PROVIDED RECORDS:
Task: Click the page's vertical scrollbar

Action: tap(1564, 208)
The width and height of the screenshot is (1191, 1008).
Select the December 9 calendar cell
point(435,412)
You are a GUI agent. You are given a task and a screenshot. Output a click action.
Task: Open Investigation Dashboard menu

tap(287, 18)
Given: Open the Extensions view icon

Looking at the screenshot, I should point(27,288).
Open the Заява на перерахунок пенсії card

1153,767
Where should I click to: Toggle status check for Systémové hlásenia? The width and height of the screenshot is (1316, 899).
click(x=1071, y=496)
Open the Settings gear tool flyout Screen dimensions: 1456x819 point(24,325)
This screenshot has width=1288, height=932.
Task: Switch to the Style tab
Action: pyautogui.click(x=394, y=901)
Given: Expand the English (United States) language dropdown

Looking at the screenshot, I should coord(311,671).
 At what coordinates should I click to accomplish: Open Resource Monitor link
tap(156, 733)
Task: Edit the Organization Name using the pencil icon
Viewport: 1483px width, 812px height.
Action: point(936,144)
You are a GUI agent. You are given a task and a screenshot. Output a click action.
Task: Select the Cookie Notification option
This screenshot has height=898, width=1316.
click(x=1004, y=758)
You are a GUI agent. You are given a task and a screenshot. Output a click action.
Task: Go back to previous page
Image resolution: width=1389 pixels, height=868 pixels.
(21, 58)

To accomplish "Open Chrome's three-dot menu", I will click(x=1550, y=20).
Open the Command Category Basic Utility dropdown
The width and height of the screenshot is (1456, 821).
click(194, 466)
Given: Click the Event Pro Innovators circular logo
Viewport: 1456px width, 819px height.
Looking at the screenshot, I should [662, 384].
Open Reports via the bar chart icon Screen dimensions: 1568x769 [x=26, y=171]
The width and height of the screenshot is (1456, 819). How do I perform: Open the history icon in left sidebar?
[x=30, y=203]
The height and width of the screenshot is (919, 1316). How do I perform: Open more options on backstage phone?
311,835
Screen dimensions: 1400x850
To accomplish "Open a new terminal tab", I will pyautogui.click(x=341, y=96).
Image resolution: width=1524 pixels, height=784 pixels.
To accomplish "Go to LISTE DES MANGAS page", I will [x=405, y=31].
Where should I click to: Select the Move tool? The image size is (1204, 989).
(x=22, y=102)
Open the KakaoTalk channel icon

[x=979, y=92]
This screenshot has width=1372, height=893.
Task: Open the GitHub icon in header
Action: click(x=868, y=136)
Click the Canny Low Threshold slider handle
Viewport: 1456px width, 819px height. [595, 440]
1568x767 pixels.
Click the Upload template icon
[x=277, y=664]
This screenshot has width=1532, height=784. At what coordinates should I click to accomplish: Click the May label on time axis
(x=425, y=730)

EXERCISE DIRECTIONS: When the word "will" shows up in a line of the entries, pull that line out.

RESULT:
To accomplish "Open Chrome's three-dot menu", I will click(x=1550, y=20).
To accomplish "Open a new terminal tab", I will pyautogui.click(x=341, y=96).
To accomplish "Go to LISTE DES MANGAS page", I will [x=405, y=31].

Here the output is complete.